The Service's appraisal techniques in McCord and Lappo are analyzed and rejected. The Service's argument that only a 7.4 percent marketability discount should apply to FLPs holding real estate or marketable securities is analyzed. This argument failed in both Lappo and McCord due to inconsistencies in expert testimony on cross, among other reasons. However, certain elements of the analysis were accepted. The two cases represent partial victories for the IRS in that a more up-to-date set of empirical data showing lower discounts was accepted.
Most importantly, the Service's argument that no discount increment should apply to private equity (privately held company stock) over restricted stock is scrutinized.
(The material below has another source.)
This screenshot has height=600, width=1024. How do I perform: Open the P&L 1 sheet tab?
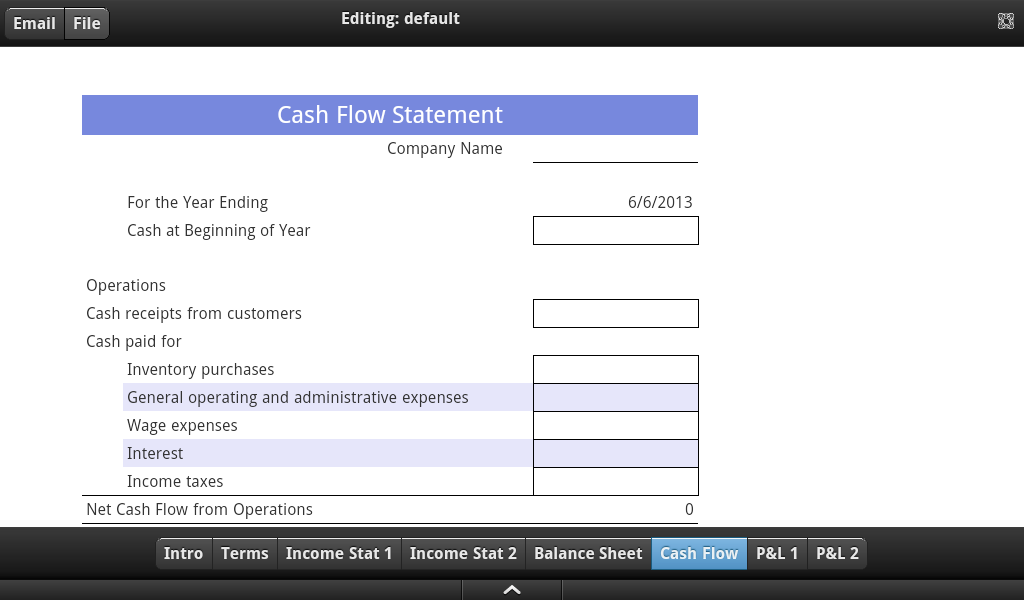pyautogui.click(x=777, y=553)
This argument must be rejected because it assumes that the restricted stock of a public company is as difficult to sell as fully private equity. Since restricted stock is only temporarily restricted for resale (for as little as one year), private equity is clearly less liquid. The Service relied on faulty assumptions and weak evidence in McCord. The research cited by the Service's expert is found to be irrelevant. The Tax Court has not yet ruled specifically on the issue. The author's own research indicates that the increment for private equity over restricted stock could be 20 percentage-points or more.
Note: This is a description of the paper and not the actual abstract.